Viver é não pensar
- 18:58
- by
- Ruben Brito
Estou a precisar de histórias simples. Daquelas estupidamente simples. Básicas, pequenas, lindas.
Que bom. Hoje, era isto mesmo. Não pensar! Que bom que é poder não pensar. Que bom que é poder descontrair sobre o efeito do "não pensar", de não ter nada em mente, oco, vazio, nem um simples sopro. Simplesmente ser, estar, olhar, sem sentir, sem ver, sem tocar.
E não, não é porque hoje me apetece mandar palavras cá para fora, é mais porque tenho dentro de mim um vulcão a querer explodir e quando assim é preciso de me refugiar em coisas que digam por mim o que me vai na alma, já que não nasci com essa capacidade.

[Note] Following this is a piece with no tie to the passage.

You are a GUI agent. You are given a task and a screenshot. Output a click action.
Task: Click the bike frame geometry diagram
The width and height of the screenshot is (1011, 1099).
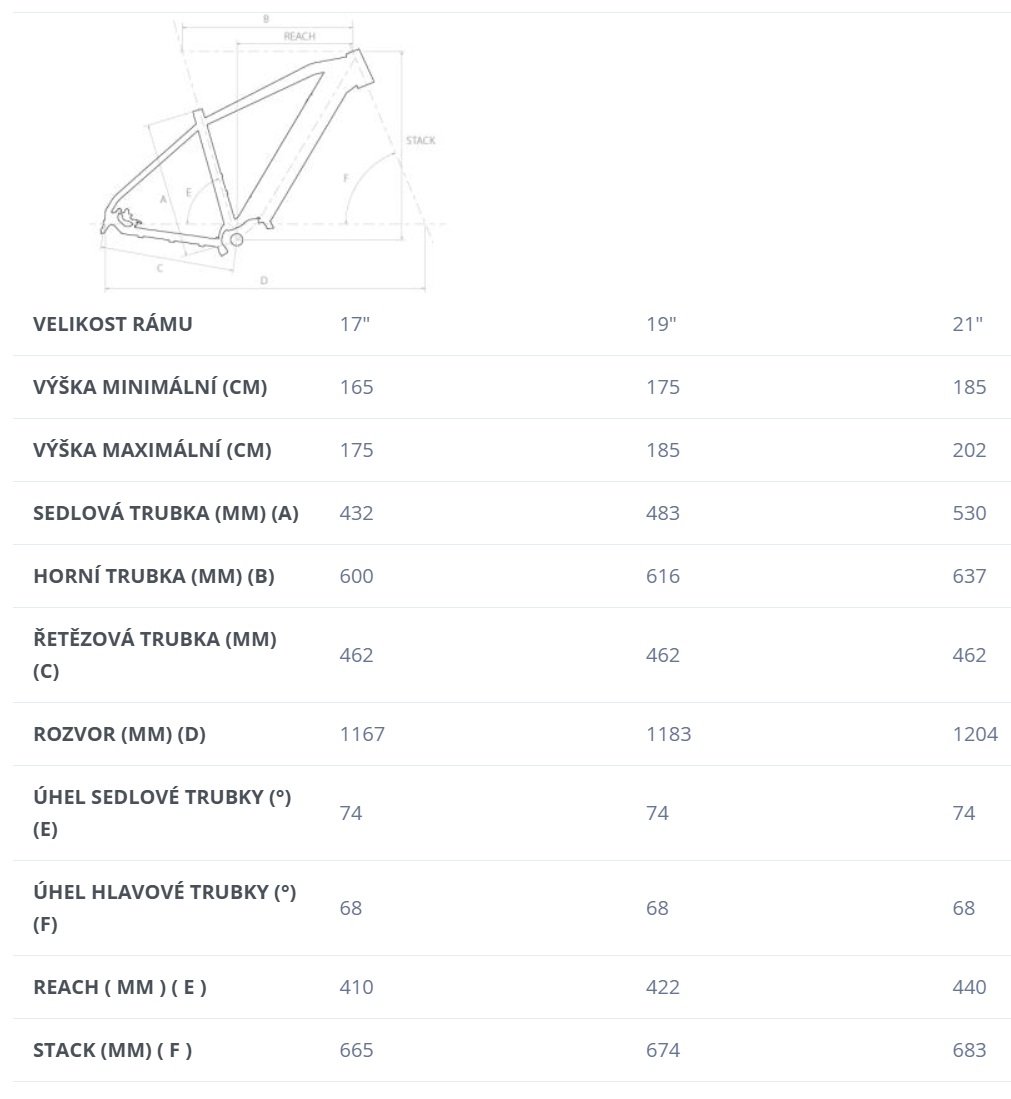(269, 152)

Por muito que saiba que não devo, que não posso e que não quero que isso aconteça, aconteceu.
Ressenti-me, senti-me ou sei lá como é que se chama a isto que sinto.
Um misto de tristeza, ansiedade, raiva, desconfiança. Atenção desconfiança de mim próprio.
Os escudos nem sempre são bem-sucedidos, nem sempre funcionam, em certas alturas do ano as defesas estão reduzidas, os sonhos falam mais alto, ficamos bem mais vulneráveis e pimba… Em suma as barreiras não foram suficientemente resistentes.
Mas o pior mesmo é o que sentimos, não temos como reclamar, por onde estrebuchar, com quem conversar e muito menos com quem descarregar porque são efectivamente só, e tão só, da nossa responsabilidade.
São sentimentos solitários, que custam a digerir.
De um momento para o outro encontram-nos num deserto imenso, perdidos em pensamentos a tentar desamarrar as cordas com que nos enrolámos. Sinto-me um fraco, mas talvez me calhe uma pontinha de sorte, até lá vou viver sem pensar.